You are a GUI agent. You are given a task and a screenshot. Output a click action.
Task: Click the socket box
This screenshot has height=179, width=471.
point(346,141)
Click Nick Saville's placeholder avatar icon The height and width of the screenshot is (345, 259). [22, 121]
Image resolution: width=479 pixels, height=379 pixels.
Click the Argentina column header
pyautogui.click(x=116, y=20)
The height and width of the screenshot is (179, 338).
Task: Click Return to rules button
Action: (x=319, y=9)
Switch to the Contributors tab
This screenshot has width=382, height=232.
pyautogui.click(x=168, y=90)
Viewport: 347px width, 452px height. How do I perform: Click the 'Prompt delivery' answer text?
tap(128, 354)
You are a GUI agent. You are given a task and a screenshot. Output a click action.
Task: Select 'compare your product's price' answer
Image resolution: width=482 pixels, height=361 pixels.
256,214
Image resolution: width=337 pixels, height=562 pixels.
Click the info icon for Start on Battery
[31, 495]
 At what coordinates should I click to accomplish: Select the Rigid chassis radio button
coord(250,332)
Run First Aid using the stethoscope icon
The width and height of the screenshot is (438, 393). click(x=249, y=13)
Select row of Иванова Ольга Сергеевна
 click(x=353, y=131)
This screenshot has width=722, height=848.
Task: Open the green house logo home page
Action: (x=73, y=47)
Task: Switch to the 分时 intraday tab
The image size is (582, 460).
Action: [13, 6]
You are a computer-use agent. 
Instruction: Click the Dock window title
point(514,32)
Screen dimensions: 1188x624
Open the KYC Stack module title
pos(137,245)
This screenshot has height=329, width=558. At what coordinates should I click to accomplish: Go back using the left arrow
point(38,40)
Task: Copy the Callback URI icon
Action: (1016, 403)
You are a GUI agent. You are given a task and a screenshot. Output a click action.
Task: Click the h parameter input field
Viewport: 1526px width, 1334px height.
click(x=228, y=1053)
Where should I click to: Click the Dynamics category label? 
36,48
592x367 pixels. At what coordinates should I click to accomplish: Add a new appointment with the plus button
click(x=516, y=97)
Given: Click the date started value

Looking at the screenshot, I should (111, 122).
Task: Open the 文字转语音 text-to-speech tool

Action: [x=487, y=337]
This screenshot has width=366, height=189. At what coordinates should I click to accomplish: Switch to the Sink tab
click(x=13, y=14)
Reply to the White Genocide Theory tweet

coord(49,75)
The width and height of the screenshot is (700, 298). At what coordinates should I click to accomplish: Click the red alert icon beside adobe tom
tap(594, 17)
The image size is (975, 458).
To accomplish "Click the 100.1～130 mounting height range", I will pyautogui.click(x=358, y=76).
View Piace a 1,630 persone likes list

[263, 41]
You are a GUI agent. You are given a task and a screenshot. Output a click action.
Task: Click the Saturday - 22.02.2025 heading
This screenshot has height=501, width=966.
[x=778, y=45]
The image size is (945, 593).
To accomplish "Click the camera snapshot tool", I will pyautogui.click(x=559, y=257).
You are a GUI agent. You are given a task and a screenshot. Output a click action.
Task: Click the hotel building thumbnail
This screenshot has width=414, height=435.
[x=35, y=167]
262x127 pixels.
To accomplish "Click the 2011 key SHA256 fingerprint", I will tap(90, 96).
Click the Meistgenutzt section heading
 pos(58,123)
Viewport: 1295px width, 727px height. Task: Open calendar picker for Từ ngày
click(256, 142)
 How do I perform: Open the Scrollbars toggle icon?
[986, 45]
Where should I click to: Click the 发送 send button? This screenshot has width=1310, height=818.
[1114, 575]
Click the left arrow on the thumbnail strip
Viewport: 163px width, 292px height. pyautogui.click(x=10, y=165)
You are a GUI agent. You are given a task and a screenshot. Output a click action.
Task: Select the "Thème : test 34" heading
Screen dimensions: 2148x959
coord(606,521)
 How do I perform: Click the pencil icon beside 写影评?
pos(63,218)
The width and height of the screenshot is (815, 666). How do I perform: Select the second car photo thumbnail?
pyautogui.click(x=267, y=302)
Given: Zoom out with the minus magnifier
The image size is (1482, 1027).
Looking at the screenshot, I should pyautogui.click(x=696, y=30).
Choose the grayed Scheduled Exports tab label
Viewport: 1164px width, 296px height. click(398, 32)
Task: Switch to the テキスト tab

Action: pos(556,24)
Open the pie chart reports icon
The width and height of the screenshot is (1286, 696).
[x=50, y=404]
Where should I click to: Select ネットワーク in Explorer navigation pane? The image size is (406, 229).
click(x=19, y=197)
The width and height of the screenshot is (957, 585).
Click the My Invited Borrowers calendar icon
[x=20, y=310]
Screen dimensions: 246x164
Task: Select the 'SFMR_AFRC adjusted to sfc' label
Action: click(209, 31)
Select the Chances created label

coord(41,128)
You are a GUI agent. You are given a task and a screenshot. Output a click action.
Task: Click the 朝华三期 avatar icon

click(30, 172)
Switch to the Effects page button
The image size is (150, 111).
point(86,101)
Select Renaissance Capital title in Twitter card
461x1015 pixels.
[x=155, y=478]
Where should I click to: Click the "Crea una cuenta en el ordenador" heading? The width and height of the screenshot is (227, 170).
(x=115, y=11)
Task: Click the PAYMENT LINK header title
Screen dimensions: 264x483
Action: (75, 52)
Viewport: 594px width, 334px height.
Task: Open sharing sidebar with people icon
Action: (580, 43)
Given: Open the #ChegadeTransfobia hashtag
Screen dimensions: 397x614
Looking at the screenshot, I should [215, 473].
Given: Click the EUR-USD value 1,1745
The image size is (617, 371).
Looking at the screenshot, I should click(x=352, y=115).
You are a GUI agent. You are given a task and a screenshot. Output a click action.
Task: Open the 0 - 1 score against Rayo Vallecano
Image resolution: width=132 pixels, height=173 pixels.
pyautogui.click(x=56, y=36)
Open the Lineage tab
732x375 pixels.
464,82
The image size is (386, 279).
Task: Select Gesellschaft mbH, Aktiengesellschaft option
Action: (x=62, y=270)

________

Please reproduce all of the material above, line for line, with no changes.

You are a GUI agent. You are given a task and a screenshot. Output a click action.
Task: Click the socket box
This screenshot has height=179, width=471.
point(346,141)
Click Nick Saville's placeholder avatar icon The height and width of the screenshot is (345, 259). [22, 121]
Image resolution: width=479 pixels, height=379 pixels.
Click the Argentina column header
pyautogui.click(x=116, y=20)
The height and width of the screenshot is (179, 338).
Task: Click Return to rules button
Action: (x=319, y=9)
Switch to the Contributors tab
This screenshot has width=382, height=232.
pyautogui.click(x=168, y=90)
Viewport: 347px width, 452px height. How do I perform: Click the 'Prompt delivery' answer text?
tap(128, 354)
You are a GUI agent. You are given a task and a screenshot. Output a click action.
Task: Select 'compare your product's price' answer
Image resolution: width=482 pixels, height=361 pixels.
256,214
Image resolution: width=337 pixels, height=562 pixels.
Click the info icon for Start on Battery
[31, 495]
 At what coordinates should I click to accomplish: Select the Rigid chassis radio button
coord(250,332)
Run First Aid using the stethoscope icon
The width and height of the screenshot is (438, 393). click(x=249, y=13)
Select row of Иванова Ольга Сергеевна
 click(x=353, y=131)
This screenshot has width=722, height=848.
Task: Open the green house logo home page
Action: (x=73, y=47)
Task: Switch to the 分时 intraday tab
The image size is (582, 460).
Action: [13, 6]
You are a computer-use agent. 
Instruction: Click the Dock window title
point(514,32)
Screen dimensions: 1188x624
Open the KYC Stack module title
pos(137,245)
This screenshot has height=329, width=558. At what coordinates should I click to accomplish: Go back using the left arrow
point(38,40)
Task: Copy the Callback URI icon
Action: (1016, 403)
You are a GUI agent. You are given a task and a screenshot. Output a click action.
Task: Click the h parameter input field
Viewport: 1526px width, 1334px height.
click(x=228, y=1053)
Where should I click to: Click the Dynamics category label? 
36,48
592x367 pixels. At what coordinates should I click to accomplish: Add a new appointment with the plus button
click(x=516, y=97)
Given: Click the date started value

Looking at the screenshot, I should (111, 122).
Task: Open the 文字转语音 text-to-speech tool

Action: [x=487, y=337]
This screenshot has width=366, height=189. At what coordinates should I click to accomplish: Switch to the Sink tab
click(x=13, y=14)
Reply to the White Genocide Theory tweet

coord(49,75)
The width and height of the screenshot is (700, 298). At what coordinates should I click to accomplish: Click the red alert icon beside adobe tom
tap(594, 17)
The image size is (975, 458).
To accomplish "Click the 100.1～130 mounting height range", I will pyautogui.click(x=358, y=76).
View Piace a 1,630 persone likes list

[263, 41]
You are a GUI agent. You are given a task and a screenshot. Output a click action.
Task: Click the Saturday - 22.02.2025 heading
This screenshot has height=501, width=966.
[x=778, y=45]
The image size is (945, 593).
To accomplish "Click the camera snapshot tool", I will pyautogui.click(x=559, y=257).
You are a GUI agent. You are given a task and a screenshot. Output a click action.
Task: Click the hotel building thumbnail
This screenshot has width=414, height=435.
[x=35, y=167]
262x127 pixels.
To accomplish "Click the 2011 key SHA256 fingerprint", I will tap(90, 96).
Click the Meistgenutzt section heading
 pos(58,123)
Viewport: 1295px width, 727px height. Task: Open calendar picker for Từ ngày
click(256, 142)
 How do I perform: Open the Scrollbars toggle icon?
[986, 45]
Where should I click to: Click the 发送 send button? This screenshot has width=1310, height=818.
[1114, 575]
Click the left arrow on the thumbnail strip
Viewport: 163px width, 292px height. pyautogui.click(x=10, y=165)
You are a GUI agent. You are given a task and a screenshot. Output a click action.
Task: Select the "Thème : test 34" heading
Screen dimensions: 2148x959
coord(606,521)
 How do I perform: Click the pencil icon beside 写影评?
pos(63,218)
The width and height of the screenshot is (815, 666). How do I perform: Select the second car photo thumbnail?
pyautogui.click(x=267, y=302)
Given: Zoom out with the minus magnifier
The image size is (1482, 1027).
Looking at the screenshot, I should pyautogui.click(x=696, y=30).
Choose the grayed Scheduled Exports tab label
Viewport: 1164px width, 296px height. click(398, 32)
Task: Switch to the テキスト tab

Action: pos(556,24)
Open the pie chart reports icon
The width and height of the screenshot is (1286, 696).
[x=50, y=404]
Where should I click to: Select ネットワーク in Explorer navigation pane? The image size is (406, 229).
click(x=19, y=197)
The width and height of the screenshot is (957, 585).
Click the My Invited Borrowers calendar icon
[x=20, y=310]
Screen dimensions: 246x164
Task: Select the 'SFMR_AFRC adjusted to sfc' label
Action: click(209, 31)
Select the Chances created label

coord(41,128)
You are a GUI agent. You are given a task and a screenshot. Output a click action.
Task: Click the 朝华三期 avatar icon

click(30, 172)
Switch to the Effects page button
The image size is (150, 111).
point(86,101)
Select Renaissance Capital title in Twitter card
461x1015 pixels.
[x=155, y=478]
Where should I click to: Click the "Crea una cuenta en el ordenador" heading? The width and height of the screenshot is (227, 170).
(x=115, y=11)
Task: Click the PAYMENT LINK header title
Screen dimensions: 264x483
Action: (75, 52)
Viewport: 594px width, 334px height.
Task: Open sharing sidebar with people icon
Action: (580, 43)
Given: Open the #ChegadeTransfobia hashtag
Screen dimensions: 397x614
Looking at the screenshot, I should [215, 473].
Given: Click the EUR-USD value 1,1745
The image size is (617, 371).
Looking at the screenshot, I should click(x=352, y=115).
You are a GUI agent. You are given a task and a screenshot. Output a click action.
Task: Open the 0 - 1 score against Rayo Vallecano
Image resolution: width=132 pixels, height=173 pixels.
pyautogui.click(x=56, y=36)
Open the Lineage tab
732x375 pixels.
464,82
The image size is (386, 279).
Task: Select Gesellschaft mbH, Aktiengesellschaft option
Action: (x=62, y=270)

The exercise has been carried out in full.